Die radikal-islamische Palästinenserorganisation Hamas begrüßte den Anschlag als »heroische Tat«. Hamas-Sprecher Muschir al-Masri sprach von einer »natürlichen Reaktion« auf die vermeintliche Ermordung eines arabischen Busfahrers durch jüdische Extremisten.

 

Am Sonntag war der Busfahrer tot im jüdischen Westteil Jerusalems aufgefunden worden. Die israelische Polizei geht von einem Selbstmord, die Familie jedoch von einem Mord durch jüdische Extremisten aus, so der »Focus«.

 

Hintergrund der seit Monaten anhaltenden Unruhen ist der Streit über den Zugang zum Tempelberg, berichtet das »Handelsblatt«. Für Muslime ist der Tempelberg »Haram al-Scharif« der drittheiligste Ort nach Mekka und Medina in Saudi-Arabien.
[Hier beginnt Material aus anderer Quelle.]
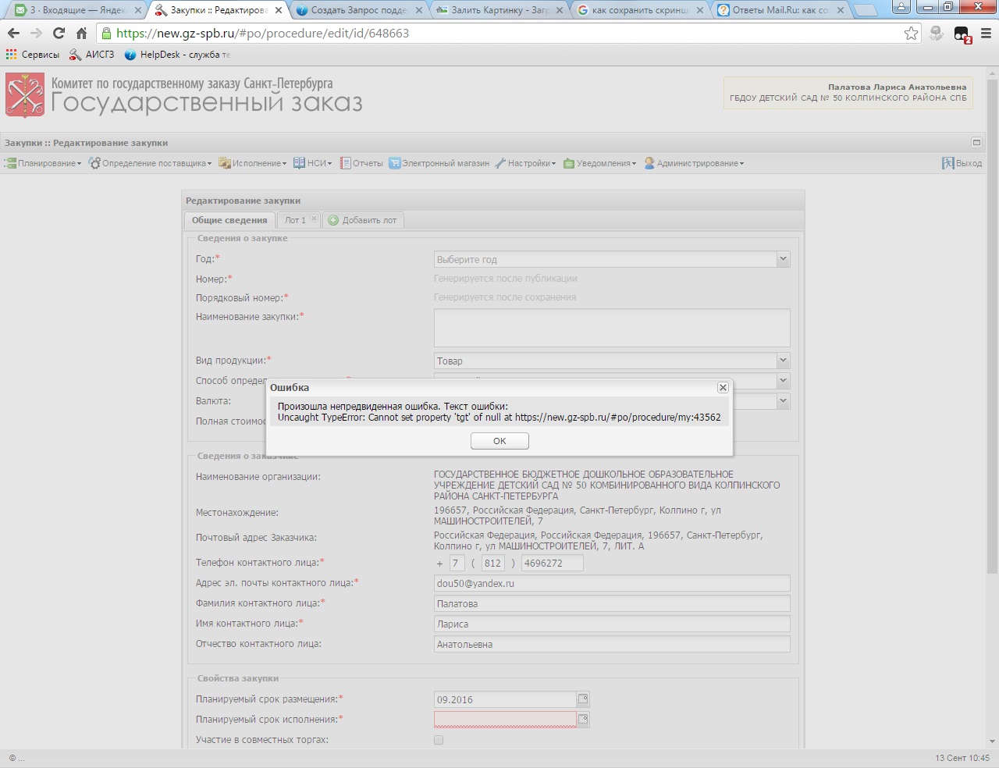Image resolution: width=999 pixels, height=768 pixels.
Task: Click the page vertical scrollbar
Action: (x=992, y=390)
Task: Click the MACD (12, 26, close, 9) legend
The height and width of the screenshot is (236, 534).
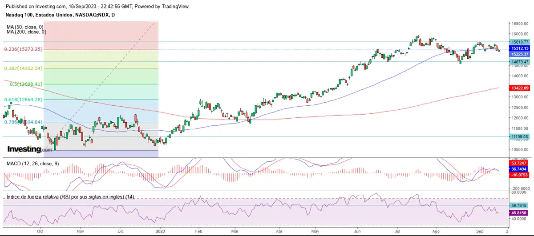Action: point(33,164)
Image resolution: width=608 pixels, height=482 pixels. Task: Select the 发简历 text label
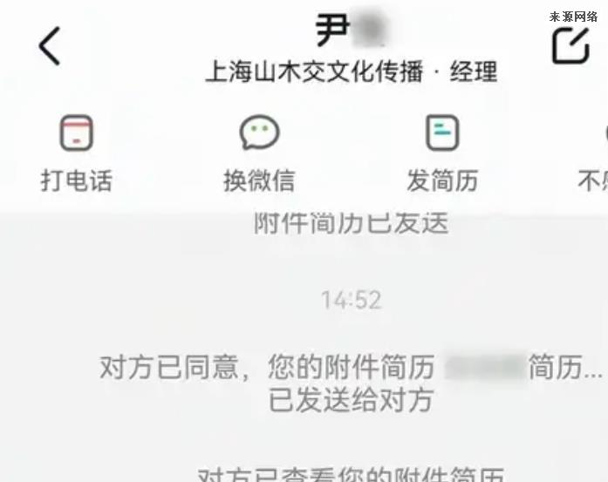click(x=442, y=180)
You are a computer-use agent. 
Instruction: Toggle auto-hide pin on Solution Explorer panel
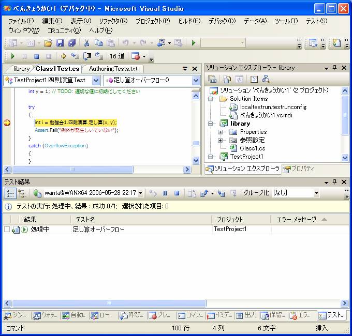click(x=335, y=68)

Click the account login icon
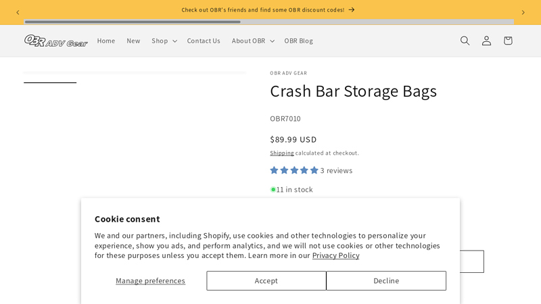486,41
Sie sind nach einer seit Jahrzehnten geltenden Regelung die einzigen, die auf der Hochfläche mit Felsendom und Al-Aksa-Moschee beten dürfen.

 

Den Juden ist der frühere Standort des biblischen Tempels ebenfalls heilig, und zwar in einem Maße, dass sie ihn eigentlich nicht betreten sollen.

 

Doch hatten zuletzt Fundamentalisten die Anhöhe gezielt besucht. Einige fordern den Wiederaufbau des Tempels. Daher gehen muslimische Gruppierungen davon aus, dass Israel langfristig die alleinige Kontrolle über die Stätte übernehmen wolle.

 

Wunder Punkt in dem Konflikt um Jerusalem ist auch der israelische Siedlungsbau im Osten der Stadt, den Israel 1967 erobert hatte.

 

Die immer neuen Bauprojekte drohen, die Verbindung zwischen Ostjerusalem und Westjordanland zu kappen. Die Palästinenser wollen dort und im Gazastreifen ihren eigenen Staat errichten und Jerusalem zur Hauptstadt machen.